### AUSGEWÄHLTER TEXT

In der European League of Football warten die Tiroler noch auf den ersten Sieg gegen den Erzrivalen:
Vergangene Saison setzten sich die Wikinger zwei Mal durch, vor allem die Auftaktniederlage im Tivoli, die knapp mit 23:29 verloren ging, blieb in Erinnerung. Neues Jahr, neues Glück. Diesen Sonntag soll diese (Un)Serie ein Ende finden – auch weil schon einiges am Spiel steht: „Wir müssen unseren besten Football zeigen, um gegen die Vikings zu gewinnen.“, weiß Raiders Head Coach Kevin Herron.

### ANGEZEIGTE DATEN

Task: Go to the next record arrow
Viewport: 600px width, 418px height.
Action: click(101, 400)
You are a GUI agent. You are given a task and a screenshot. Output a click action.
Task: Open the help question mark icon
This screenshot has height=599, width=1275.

### AUFGABENSTELLUNG
Nenne alle Bezeichnungen, die der Text über das Footballspiel für den Gegner der Tiroler verwendet.

### ANTWORT
Der Text bezeichnet den Gegner der Tiroler als „Erzrivalen“, als „Wikinger“ und als „Vikings“.